(691f) Zero-Energy Osmotic Water Purifier for Ethiopia: Providing Clean Drink to Vulnerable Populations

Globally, 894 million people do not have access to the basic amount of freshwater needed for drinking, cleaning and cooking. This is a catastrophe because water directly impacts every measure of development used by the Human Development Index (HDI): healthcare, education, and the economy.  Many of the afflicted populations are also victims of natural disaster or migration.  Refugees in particular are vulnerable populations that desperately need clean, sterile fluids for hydration and nutrition. Many water purification technologies are commercially available, but few are suitable for implementation in the rural of developing countries.  Traditional methods of distillation, filtration, and disinfection require electrical inputs or chemical feed stocks that are difficult, if not impossible, to supply to rural areas. Some low tech options, such as sand filtration, offer an inexpensive solution to filtering large contaminants from water but do very little to remove harmful heavy metals and other dissolved contaminants.
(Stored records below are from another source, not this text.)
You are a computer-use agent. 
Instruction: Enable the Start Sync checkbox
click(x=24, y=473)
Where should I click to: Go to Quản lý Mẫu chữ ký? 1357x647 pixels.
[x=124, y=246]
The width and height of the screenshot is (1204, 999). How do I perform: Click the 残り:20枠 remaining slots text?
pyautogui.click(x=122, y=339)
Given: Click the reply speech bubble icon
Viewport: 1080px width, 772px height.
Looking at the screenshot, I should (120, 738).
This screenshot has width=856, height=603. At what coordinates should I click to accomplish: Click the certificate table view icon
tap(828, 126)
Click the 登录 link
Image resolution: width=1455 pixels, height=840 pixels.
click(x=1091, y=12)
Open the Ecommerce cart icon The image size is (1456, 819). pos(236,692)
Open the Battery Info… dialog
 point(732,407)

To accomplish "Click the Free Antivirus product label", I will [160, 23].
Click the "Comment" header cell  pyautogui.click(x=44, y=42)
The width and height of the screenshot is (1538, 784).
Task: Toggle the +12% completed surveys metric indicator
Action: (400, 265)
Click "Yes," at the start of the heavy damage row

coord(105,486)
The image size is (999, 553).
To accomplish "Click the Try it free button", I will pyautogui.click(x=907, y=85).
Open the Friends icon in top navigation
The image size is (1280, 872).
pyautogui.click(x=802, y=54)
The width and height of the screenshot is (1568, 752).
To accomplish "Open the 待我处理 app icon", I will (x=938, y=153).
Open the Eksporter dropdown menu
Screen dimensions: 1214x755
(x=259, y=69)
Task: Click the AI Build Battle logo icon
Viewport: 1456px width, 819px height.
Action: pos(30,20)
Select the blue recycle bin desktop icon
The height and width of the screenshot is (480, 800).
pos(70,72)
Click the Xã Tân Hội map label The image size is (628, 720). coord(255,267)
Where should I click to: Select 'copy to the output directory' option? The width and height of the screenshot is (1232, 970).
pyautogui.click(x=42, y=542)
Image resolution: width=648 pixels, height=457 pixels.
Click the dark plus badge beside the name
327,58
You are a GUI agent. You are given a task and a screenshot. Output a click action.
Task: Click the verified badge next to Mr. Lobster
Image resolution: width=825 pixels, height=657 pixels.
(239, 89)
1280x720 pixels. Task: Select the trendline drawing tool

 This study investigates Ethiopia as a possible site for implementing a commercial forward osmosis process for producing a clean, nutritious drink from any fresh or brackish water surface water.  Forward osmosis (FO) is an emerging technology that could be used to remove biological, organic, and inorganic contaminants from water.  It works by utilizing an osmotic pressure gradient created by a “draw solution” to pull water via osmosis across a selectively permeable membrane while rejecting contaminants. For the specific process to be evaluated here, a sugar-nutrient-electrolyte solution mixture is used as the draw solution.  This solution is diluted during osmosis, thus producing a clean, lightly sweetened, safe and nutritious drink. The concentrated contaminated water is returned to the source. Since this process occurs naturally, no energy input is required and since there is no exhaustive media (such as with adsorption), there is no hazardous waste associated with maintenance. The water is taken directly from a pond, stream or river with the concentrate being returned and diluted into the source.

The objective of this project was to assess the efficacy of a commercial forward osmosis system intended for use in rural Ethiopia and Ethiopian refugee camps.    The particular system used during this study is the Hydration Technology Innovation’s (HTI) Village System for its claimed field durability and capacity (200 liters of nutritious drink per day).  The system employs a membrane capable of removing dissolved solids (organic and inorganic) and biological organisms (bacteria and viruses), though these performance metrics have yet to be tested and widely disseminated. In fact, no peer reviewed study has ever evaluated this system when functioning under real conditions. UCONN Engineers without Borders has teamed up with HTI to evaluate their system performance under real conditions (in this case, purifying water from an on-campus lake).   This study will show our preliminary pilot scale studies of using the HTI system hybridized with other low-tech options for pretreatment in order to preserve membrane life and performance.  We will also present our findings from an assessment trip to Ethiopia to better understand how such a system can be implemented.